[Passage for review]

Cancer cells rely on intact telomeres to replicate, so this new research focused on blocking the growth of a complex called shelterin, which forms a protective cover over the ends of a telomere.

CNIO scientists worked with mouse models that have an aggressive type of lung cancer. In this model, the tumors have an active K-Ras oncogene and a missing p53 tumor suppressor. "We choose a well-established mouse model for a very aggressive type of lung carcinomas. In this mouse model, there are no therapeutic targets identified so far that are able to block the growth of these tumors when targeted," Maria Blasco, one of the authors of the study and a researcher in the CNIO Telomeres and Telomerase Group told ALN exclusively.

[/Passage for review]

**Parts of the exercise**
1. In the passage on telomeres and lung cancer, what does the shelterin complex form over the ends of a telomere?
2. Do these statements agree with the passage on telomeres and lung cancer? Answer yes or no for each, quoting the words that decide it. (a) The tumors in the mouse model have an active K-Ras oncogene. (b) The mice in the study kept a working p53 tumor suppressor. (c) Maria Blasco spoke to ALN about the study.
3. Carry on the passage on telomeres and lung cancer, starting after its final sentence.

[Source data]

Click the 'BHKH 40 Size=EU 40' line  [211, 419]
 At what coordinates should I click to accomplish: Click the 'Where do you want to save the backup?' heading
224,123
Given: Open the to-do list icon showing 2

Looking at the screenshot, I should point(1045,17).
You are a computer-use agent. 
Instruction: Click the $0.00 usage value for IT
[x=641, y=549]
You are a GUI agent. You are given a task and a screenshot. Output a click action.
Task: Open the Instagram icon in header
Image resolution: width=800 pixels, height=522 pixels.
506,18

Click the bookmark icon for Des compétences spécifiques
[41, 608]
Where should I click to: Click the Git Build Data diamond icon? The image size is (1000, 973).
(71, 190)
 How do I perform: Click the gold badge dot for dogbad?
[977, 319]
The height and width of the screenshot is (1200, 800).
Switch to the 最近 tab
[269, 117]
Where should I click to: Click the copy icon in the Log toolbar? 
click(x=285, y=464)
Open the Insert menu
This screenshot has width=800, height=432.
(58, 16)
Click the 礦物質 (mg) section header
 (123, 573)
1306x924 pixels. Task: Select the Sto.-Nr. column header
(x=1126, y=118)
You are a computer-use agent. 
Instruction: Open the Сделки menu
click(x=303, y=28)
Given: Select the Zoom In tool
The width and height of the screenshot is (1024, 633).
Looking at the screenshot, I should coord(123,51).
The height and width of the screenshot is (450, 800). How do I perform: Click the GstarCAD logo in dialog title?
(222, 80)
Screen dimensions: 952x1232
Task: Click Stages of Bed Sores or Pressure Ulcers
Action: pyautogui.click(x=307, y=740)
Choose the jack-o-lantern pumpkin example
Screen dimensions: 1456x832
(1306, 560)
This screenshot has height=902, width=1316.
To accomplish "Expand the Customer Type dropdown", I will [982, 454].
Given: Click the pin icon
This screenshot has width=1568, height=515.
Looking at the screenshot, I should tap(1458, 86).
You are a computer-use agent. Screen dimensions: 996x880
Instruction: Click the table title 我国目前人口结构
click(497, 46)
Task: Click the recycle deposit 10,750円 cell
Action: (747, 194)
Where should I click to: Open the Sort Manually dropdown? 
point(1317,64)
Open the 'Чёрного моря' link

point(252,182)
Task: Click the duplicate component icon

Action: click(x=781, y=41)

[/Source data]

**Responses by item number**
1. A protective cover.

2.
(a) Yes: "the tumors have an active K-Ras oncogene"
(b) No: "a missing p53 tumor suppressor"
(c) Yes: "told ALN exclusively"

3.
The researchers found that TRF1 is the first drug targets that is able to inhibit the growth of these aggressive tumors. "First, we showed that TRF1 genetic abrogation was sufficient to stop aggressive lung cancer from growing. Second, we screened for chemical compounds that were able to achieve TRF1 targeting in vivo and show efficiency en decreasing the growth of these tumors without showing loss of mouse or organ viability," Blasco continued.

The researchers hope to move to clinical trials next. "We are further developing the chemical compounds that are able to target TRF1 in cancers into drugs that can be used in clinical trials. We are also testing the efficiency of targeting TRF1 in other tumor types besides lung cancer," Blasco added.